*Work item:* Check each line below for the word "computer" and give the number of lines that have it, nothing more.

--------------------------------------------------

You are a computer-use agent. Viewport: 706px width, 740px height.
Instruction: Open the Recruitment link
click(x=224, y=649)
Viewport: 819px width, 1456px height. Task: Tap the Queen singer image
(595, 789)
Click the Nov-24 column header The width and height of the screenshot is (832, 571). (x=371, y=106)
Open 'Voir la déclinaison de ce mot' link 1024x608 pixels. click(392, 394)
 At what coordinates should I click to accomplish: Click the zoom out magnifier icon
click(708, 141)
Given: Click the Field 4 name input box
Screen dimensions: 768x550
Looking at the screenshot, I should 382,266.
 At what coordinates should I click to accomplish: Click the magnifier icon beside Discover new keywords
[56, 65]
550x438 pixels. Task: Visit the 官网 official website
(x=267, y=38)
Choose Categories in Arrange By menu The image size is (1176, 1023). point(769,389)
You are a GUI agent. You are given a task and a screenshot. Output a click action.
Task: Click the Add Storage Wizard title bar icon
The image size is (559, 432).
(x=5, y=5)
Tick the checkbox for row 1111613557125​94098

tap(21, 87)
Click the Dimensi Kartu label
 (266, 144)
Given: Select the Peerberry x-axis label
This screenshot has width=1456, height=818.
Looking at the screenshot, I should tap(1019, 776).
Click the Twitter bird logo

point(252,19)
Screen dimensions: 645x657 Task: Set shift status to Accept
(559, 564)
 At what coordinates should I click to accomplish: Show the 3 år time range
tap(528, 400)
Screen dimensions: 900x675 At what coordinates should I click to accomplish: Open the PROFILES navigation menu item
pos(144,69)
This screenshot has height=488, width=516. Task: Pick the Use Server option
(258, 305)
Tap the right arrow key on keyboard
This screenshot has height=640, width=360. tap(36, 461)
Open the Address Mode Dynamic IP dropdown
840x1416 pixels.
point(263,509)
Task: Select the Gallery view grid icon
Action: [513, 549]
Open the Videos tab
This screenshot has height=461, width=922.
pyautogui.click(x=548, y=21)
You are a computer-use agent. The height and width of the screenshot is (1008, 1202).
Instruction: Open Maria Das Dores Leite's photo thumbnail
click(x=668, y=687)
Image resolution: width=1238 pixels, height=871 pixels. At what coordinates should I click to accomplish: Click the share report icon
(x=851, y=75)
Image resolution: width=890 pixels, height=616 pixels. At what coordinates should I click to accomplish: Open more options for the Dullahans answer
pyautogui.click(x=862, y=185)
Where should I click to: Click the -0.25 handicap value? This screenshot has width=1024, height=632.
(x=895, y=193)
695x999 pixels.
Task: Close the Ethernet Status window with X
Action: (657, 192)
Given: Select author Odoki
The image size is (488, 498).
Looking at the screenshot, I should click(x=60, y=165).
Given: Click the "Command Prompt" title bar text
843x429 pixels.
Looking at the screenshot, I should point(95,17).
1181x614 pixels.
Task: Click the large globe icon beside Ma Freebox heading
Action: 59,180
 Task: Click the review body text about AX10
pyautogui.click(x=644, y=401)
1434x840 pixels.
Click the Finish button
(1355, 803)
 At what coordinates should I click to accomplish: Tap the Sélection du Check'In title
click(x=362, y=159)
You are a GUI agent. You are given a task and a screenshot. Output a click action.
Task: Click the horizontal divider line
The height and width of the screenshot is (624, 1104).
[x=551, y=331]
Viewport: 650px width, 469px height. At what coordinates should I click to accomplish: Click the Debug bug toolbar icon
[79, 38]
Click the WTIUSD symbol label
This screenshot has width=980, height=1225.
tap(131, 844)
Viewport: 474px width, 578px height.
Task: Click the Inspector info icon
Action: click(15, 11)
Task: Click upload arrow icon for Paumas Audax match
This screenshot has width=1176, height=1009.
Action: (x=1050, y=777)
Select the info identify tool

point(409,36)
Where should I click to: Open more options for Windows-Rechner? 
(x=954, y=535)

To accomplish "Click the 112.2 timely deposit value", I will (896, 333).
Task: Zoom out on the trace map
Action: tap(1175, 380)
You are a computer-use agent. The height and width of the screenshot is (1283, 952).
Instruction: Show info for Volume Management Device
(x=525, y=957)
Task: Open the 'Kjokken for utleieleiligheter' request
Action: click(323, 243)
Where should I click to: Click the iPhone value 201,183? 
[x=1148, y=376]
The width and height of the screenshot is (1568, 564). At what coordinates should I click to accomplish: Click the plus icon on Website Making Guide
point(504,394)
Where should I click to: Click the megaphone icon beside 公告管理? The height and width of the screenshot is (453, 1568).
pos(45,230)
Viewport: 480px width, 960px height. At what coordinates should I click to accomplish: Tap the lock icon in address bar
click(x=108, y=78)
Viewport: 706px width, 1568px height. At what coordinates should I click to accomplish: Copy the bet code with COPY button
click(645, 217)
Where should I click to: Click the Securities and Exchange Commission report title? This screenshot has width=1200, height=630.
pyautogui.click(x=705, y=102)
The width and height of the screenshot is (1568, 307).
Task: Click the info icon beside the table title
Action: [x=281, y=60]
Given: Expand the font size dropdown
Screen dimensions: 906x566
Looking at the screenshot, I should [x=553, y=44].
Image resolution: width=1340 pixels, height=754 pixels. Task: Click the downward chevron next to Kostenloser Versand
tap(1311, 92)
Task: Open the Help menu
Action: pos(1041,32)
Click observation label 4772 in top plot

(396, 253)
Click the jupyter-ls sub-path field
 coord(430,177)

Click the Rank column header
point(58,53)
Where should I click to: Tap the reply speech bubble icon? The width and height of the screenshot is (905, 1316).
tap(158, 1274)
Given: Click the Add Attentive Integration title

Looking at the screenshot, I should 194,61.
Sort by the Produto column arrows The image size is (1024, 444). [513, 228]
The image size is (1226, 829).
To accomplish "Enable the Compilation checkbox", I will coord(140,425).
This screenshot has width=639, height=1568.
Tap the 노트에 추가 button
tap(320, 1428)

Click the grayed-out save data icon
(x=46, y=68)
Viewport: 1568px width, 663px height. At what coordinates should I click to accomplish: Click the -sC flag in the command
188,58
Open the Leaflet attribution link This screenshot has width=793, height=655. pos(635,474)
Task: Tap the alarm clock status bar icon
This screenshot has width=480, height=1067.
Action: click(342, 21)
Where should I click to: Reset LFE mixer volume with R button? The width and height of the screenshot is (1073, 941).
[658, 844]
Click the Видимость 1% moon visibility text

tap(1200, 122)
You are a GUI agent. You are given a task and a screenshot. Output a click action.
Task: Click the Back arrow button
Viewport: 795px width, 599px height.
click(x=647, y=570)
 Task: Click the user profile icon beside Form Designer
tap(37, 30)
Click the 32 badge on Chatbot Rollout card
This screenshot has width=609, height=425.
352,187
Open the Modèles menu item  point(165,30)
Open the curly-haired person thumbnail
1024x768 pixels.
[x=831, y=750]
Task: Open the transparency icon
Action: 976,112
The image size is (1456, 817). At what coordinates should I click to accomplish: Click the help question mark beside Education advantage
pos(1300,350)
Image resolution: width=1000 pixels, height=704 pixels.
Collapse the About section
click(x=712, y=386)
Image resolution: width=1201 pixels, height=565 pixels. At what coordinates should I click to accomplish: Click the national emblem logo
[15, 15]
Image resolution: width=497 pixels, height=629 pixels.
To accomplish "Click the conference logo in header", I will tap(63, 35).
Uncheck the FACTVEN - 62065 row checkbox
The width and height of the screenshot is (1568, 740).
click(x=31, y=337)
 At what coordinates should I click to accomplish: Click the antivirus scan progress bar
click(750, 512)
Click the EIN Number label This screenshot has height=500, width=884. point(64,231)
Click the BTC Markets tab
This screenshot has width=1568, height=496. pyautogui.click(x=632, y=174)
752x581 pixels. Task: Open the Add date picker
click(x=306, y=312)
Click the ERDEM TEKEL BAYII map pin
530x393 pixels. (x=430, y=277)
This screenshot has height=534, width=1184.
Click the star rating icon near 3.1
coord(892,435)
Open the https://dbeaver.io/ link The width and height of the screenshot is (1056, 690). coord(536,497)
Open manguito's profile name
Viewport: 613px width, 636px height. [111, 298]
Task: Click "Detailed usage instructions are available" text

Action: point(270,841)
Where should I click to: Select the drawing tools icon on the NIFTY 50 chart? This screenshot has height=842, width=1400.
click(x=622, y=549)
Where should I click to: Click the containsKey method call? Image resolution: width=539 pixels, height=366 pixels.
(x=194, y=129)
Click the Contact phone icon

--------------------------------------------------

*Your solution:* 3